Não bastando os supersalários (71% dos juízes no Brasil recebem acima do teto e chegam a somar mais de 100 mil reais), os polposos auxílios moradias e demais regalias, a Lava-Jato formou-se dentro de um esquema de compadres, comandada por juízes e promotores que promovem palestras (utilizando-se de conteúdo público) e ganham prêmios em dinheiro de empresas estrangeiras – interessadas na eliminação de empresas públicas e privadas brasileiras sob investigação da operação, e empresas nacionais, tal como a Rede Globo, opositora de réus investigados por tais juízes e sonegadora de impostos. De imediato, todo esse esquema de compadres colocaria em suspeita qualquer ação da operação.

Utilizando-se da instituição da delação premiada e dos acordos de leniência (aqueles feitos entre a justiça e as empresas), a Lava Jato deu um poder extraordinário aos juízes e procuradores. Assim como os reis da Idade Média, depende deles a liberdade ou a prisão dos réus. As delações são utilizadas para ilustrar uma sentença já combinada anteriormente, pois na Lava-Jato o que menos vale são as provas e o direito dos réus.

Todo delator já sabe, de antemão, o que os procuradores e juízes desejam ouvir: informações contra Lula ou que beneficie as empresas envolvidas no golpe. Assim, se montou um mercado lucrativo de delações e acordos de leniência. Vamos aos fatos:

Por exemplo, o advogado da empresa Odebrecht, denunciou com base em provas periciadas pelas justiça espanhola, que o advogado trabalhista Carlos Zucolotto Junior, amigo e padrinho de casamento do juiz Sergio Moro e sócio de sua esposa em escritório, intermediou negociações paralelas dele com a Lava-Jato, onde foi cobrado o depósito de 5 milhões de dólares em paraíso fiscal nas ilhas Canárias para aliviar a sentença que multava a empresa em U$ 15 milhões e trocar o regime de prisão de fechado para domiciliar .

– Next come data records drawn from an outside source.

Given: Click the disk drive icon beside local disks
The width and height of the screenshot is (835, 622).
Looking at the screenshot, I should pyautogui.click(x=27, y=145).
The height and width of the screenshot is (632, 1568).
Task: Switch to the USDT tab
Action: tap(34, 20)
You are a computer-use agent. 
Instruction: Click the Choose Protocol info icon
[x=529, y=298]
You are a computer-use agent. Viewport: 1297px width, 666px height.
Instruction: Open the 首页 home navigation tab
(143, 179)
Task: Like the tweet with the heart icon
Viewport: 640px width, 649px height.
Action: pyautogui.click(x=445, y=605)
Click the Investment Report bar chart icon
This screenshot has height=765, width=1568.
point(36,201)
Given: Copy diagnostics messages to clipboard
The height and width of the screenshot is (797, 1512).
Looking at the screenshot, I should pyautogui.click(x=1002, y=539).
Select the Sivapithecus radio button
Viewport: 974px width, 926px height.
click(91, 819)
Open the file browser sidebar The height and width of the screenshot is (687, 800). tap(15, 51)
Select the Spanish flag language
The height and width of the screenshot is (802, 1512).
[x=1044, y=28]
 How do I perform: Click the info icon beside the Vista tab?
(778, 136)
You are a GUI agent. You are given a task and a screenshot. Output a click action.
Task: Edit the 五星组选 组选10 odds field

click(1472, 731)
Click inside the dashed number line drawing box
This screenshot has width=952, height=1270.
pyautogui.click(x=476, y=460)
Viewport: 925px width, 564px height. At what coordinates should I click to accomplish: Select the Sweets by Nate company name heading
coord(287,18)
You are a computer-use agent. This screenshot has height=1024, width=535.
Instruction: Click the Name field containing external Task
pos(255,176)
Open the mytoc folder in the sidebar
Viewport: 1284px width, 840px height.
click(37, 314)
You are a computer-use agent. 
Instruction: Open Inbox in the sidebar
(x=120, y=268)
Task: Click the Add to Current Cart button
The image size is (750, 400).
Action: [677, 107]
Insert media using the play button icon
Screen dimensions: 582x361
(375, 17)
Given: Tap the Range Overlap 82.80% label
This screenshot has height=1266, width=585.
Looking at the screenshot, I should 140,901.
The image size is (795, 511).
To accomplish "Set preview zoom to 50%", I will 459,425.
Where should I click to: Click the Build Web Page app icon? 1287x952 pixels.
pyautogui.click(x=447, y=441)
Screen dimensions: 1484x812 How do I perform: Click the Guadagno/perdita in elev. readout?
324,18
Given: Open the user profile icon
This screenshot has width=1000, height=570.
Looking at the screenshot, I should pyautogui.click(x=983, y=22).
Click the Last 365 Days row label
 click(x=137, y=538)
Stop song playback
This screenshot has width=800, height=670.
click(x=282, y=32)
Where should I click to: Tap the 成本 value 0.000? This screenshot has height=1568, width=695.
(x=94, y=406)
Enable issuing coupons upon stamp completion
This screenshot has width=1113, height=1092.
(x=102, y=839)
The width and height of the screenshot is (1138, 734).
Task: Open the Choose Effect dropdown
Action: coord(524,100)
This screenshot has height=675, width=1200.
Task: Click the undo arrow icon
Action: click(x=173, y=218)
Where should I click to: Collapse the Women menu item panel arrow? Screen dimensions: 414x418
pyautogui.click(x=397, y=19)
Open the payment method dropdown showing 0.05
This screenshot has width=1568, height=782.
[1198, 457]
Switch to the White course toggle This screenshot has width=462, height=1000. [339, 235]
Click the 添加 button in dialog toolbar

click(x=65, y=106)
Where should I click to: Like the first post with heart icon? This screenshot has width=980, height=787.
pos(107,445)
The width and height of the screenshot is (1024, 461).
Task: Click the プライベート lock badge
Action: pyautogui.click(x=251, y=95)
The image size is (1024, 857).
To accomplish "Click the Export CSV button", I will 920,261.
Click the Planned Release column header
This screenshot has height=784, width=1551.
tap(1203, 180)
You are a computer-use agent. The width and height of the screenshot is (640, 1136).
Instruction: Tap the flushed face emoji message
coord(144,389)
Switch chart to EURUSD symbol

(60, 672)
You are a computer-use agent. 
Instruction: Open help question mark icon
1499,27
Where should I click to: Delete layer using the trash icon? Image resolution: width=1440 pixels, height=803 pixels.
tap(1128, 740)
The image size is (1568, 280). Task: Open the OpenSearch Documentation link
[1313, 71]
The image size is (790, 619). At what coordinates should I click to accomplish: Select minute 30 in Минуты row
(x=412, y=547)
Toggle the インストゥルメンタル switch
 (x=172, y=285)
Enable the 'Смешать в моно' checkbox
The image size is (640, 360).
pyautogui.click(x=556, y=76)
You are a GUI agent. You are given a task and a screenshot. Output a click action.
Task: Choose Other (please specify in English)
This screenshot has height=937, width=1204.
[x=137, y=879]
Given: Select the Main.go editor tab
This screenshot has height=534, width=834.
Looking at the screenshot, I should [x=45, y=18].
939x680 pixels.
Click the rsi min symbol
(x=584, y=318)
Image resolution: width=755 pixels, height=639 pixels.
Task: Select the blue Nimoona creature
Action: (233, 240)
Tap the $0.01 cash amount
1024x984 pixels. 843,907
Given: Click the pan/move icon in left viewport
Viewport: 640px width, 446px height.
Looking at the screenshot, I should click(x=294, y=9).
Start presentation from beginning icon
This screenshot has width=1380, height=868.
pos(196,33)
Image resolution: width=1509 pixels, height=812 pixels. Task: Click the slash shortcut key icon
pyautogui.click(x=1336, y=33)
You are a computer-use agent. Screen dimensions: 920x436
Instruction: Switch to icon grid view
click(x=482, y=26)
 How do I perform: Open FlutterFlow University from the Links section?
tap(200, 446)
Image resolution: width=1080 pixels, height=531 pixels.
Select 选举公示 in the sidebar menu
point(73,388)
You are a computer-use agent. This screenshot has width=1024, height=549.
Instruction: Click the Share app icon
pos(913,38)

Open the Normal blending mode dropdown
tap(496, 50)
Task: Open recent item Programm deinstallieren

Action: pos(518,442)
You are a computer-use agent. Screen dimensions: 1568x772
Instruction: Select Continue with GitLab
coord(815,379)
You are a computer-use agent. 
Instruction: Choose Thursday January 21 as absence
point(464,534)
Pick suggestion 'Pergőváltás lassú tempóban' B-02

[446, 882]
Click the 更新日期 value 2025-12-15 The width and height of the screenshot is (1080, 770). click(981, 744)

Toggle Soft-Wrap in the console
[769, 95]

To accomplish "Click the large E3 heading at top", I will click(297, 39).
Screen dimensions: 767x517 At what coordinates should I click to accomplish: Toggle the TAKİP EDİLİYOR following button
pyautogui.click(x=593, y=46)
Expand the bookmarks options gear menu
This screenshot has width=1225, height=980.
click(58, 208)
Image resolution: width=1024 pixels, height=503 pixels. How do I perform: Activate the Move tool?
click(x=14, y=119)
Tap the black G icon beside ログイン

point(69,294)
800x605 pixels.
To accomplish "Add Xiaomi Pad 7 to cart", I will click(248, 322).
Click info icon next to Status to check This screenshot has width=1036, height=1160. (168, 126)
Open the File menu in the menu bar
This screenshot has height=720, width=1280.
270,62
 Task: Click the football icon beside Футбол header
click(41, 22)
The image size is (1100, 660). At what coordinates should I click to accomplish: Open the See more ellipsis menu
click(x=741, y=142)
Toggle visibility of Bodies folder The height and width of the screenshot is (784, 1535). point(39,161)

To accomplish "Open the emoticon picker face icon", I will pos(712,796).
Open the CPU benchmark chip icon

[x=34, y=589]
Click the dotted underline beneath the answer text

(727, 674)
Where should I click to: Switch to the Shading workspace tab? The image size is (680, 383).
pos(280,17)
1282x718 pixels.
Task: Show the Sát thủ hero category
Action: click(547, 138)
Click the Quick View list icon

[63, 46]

A Filha do ex-Procurador-Geral da República Rodrigo Janot, Letícia Ladeira Monteiro de Barros, atua como em escritório de advocacia que atende empresas investigadas pela Lava-Jato (Petrobrás, OAS e Brasken). Pelo escritório, para conseguir uma causa de delação premiada de algum cliente mais poderoso pode render até R$ 15 milhões de honorários.

APAEs (Associação de Pais e Alunos dos Excepcionais), que possuí o ex-senador Flávio Arns do PSDB/Paraná como grande dirigente, tem a diretor jurídica Rosângela Moro, esposa do juiz Sérgio Moro. O Sobrinho do ex-senador, Marlus Arns, ex-Secretário de Educação do Governo Beto Richa (PSDB), tornou-se o principal advogado das delações da Lava Jato. Possível honorários que passam dos R$ 50 milhões. Arns possuí grande amizade com o procurador Deltan Dallagnol e Sérgio Moro, convidando-os para dar aulas em seu curso de direito.